(Task):
Reproduce verbatim the lines from the one containing "pixels, height=1040 pixels." through the final line, omitting the pictures.

(Source data):
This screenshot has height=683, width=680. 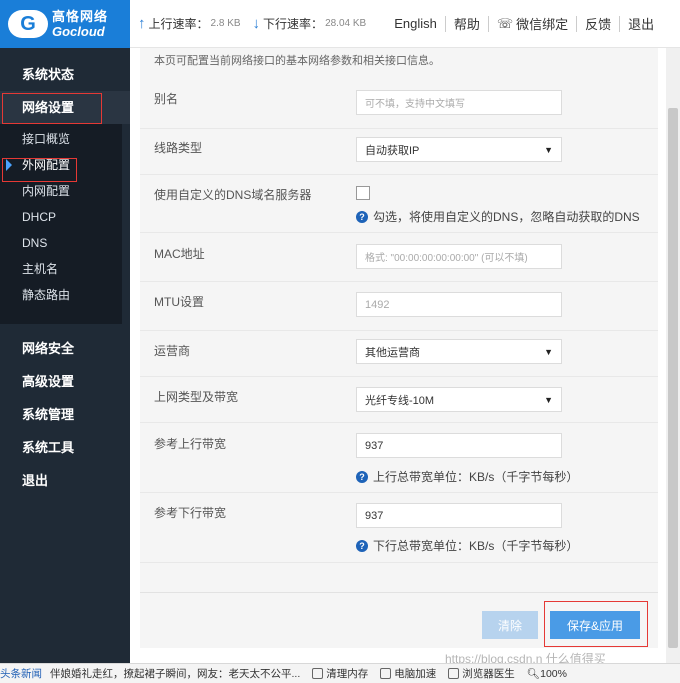 I want to click on download-arrow-icon: ↓, so click(x=256, y=24).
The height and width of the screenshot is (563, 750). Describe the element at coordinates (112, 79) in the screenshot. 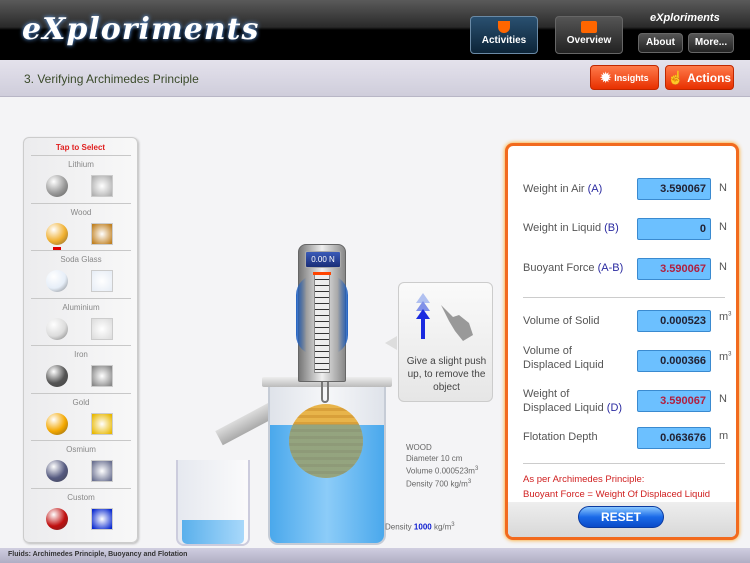

I see `page-title: 3. Verifying Archimedes Principle` at that location.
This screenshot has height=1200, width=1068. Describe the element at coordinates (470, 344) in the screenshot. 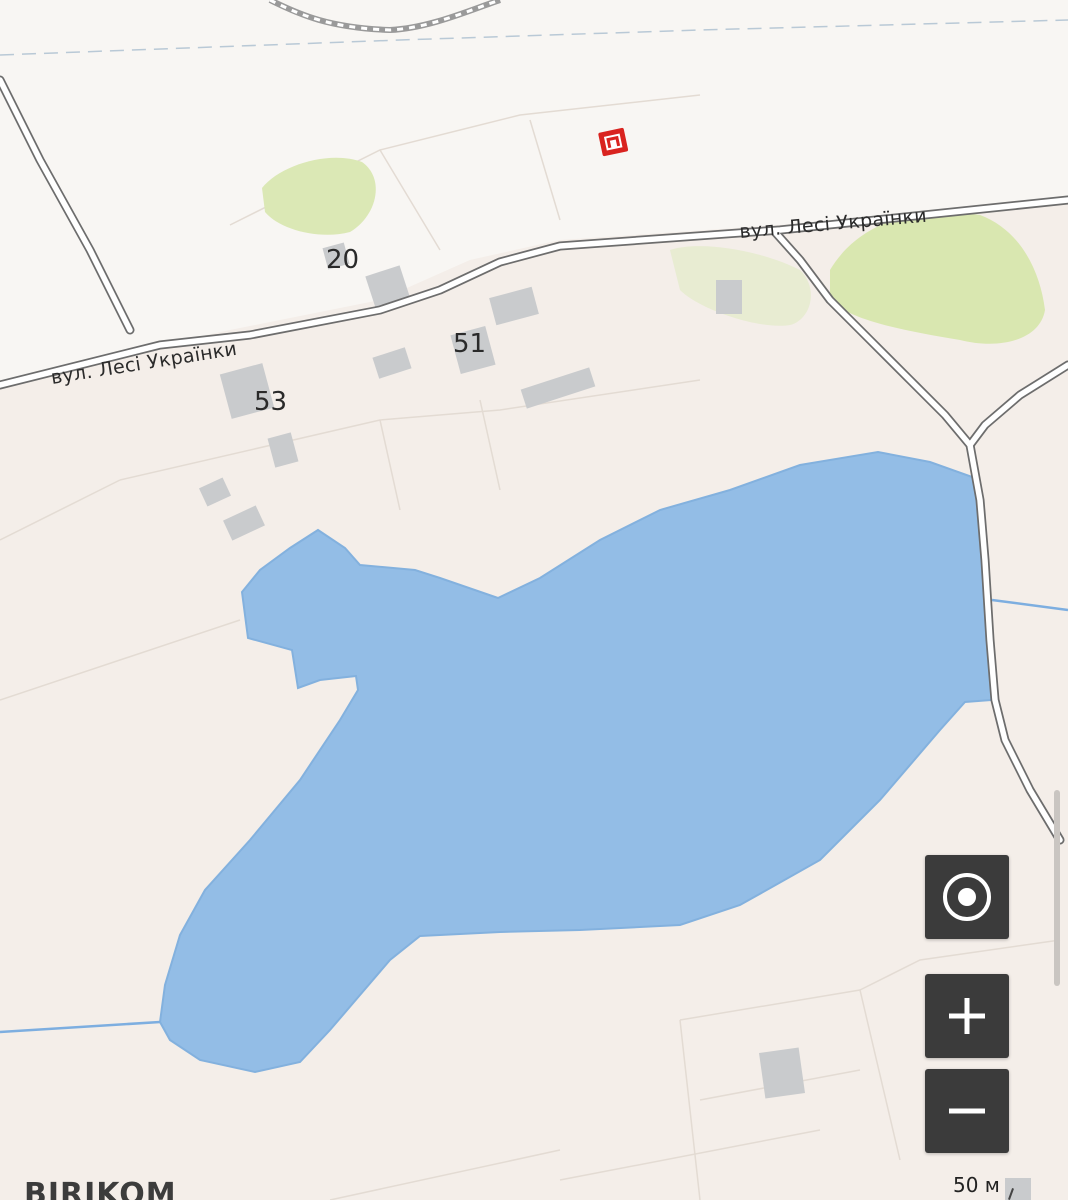

I see `house-number: 51` at that location.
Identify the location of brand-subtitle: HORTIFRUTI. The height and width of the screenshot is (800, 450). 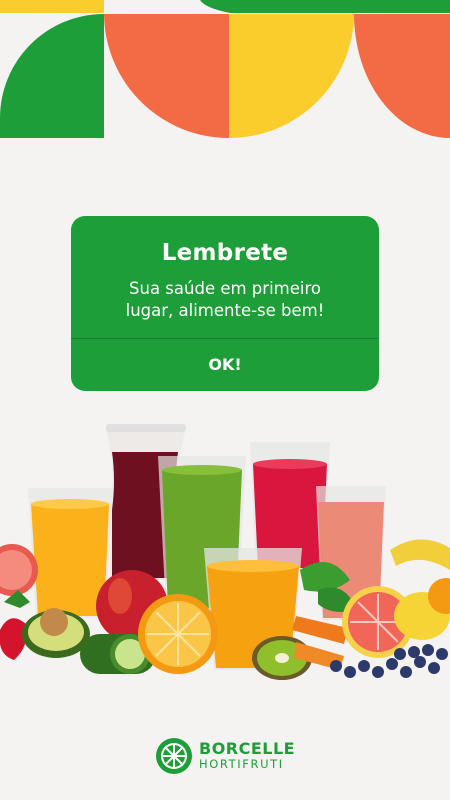
(242, 764).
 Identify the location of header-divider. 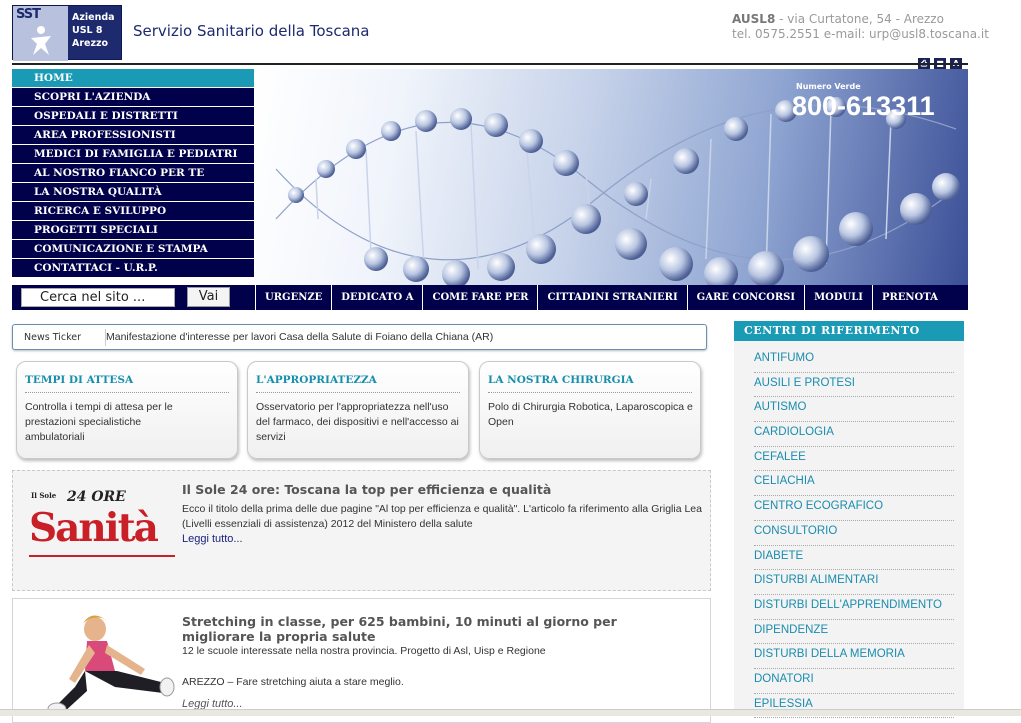
(490, 64).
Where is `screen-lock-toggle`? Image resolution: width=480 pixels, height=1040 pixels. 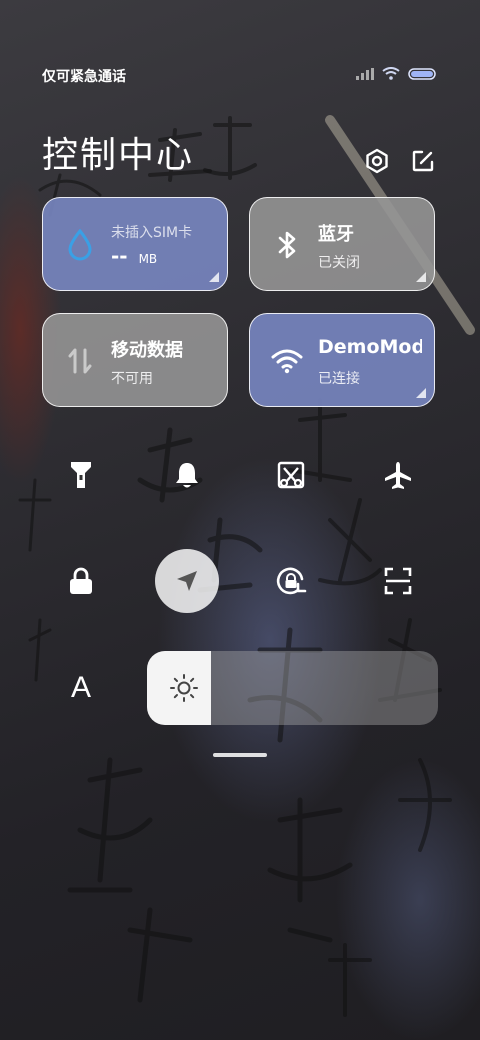
screen-lock-toggle is located at coordinates (81, 581).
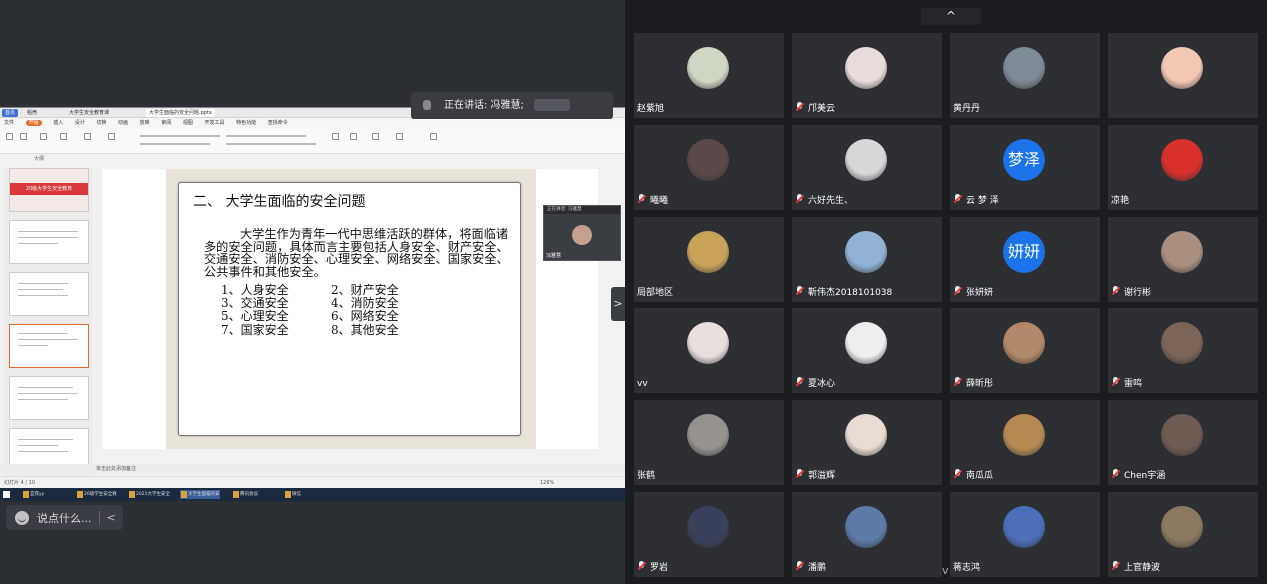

(Solution for this task):
Where is `screen-lock-toggle`? Image resolution: width=480 pixels, height=1040 pixels. 
screen-lock-toggle is located at coordinates (81, 581).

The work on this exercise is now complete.